19 punktów, 11 zbiórek i 14 asyst - to wtorkowy dorobek gwiazdora Cleveland Cavaliers LeBrona Jamesa, który już na inaugurację sezonu zdobył triple-double. W poprowadzeniu zespołu do zwycięstwa najbardziej pomogli mu Kyrie Irving (29 punktów) i Kevin Love (23 pkt). Mistrzowską formę Cavs pokazali dopiero w drugiej połowie spotkania. Po dwóch kwartach wygrywali trzema punktami, w trzeciej powiększyli przewagę o 15 i spokojnie dowieźli zwycięstwo do końca.
W fazie zasadniczej poprzedniego sezonu królowało Golden State Warriors, które dopiero w finale zatrzymali Cavaliers.

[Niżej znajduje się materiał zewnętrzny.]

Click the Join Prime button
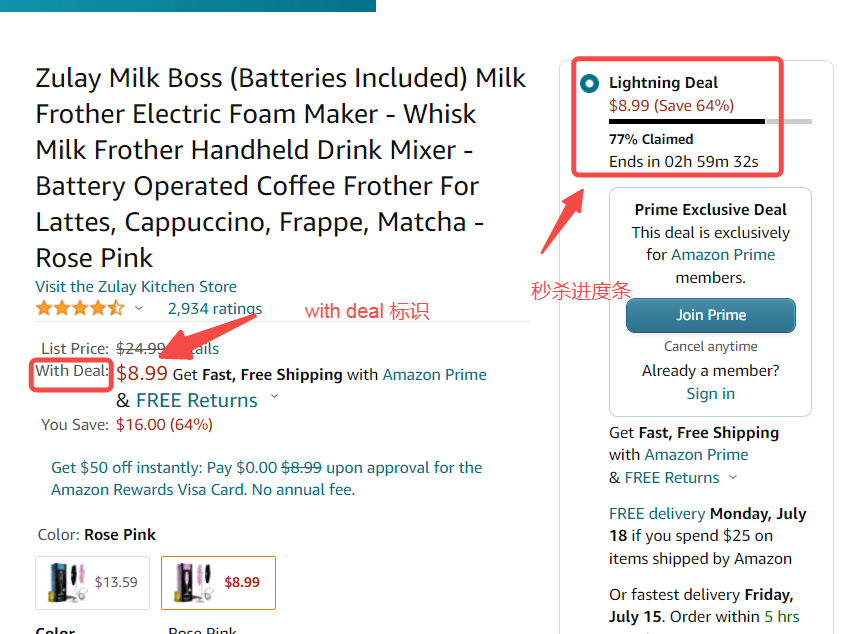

Latem drużynę GSW wzmocnił jeszcze Kevin Durant i wydawało się, że będą oni jednym z mocnych faworytów do mistrzostwa. Pierwszego spotkania nie będą jednak mile wspominać. Byli wyraźnie gorsi od San Antonio Spurs i przegrali 100:129. Poprawienie osiągnięcia z poprzedniego sezonu, czyli zwycięstw w pierwszych 24 meczach, GSW mają już z głowy.
W trzecim z wtorkowych spotkań Portland Trail Blazers pokonali Utah Jazz 113:104.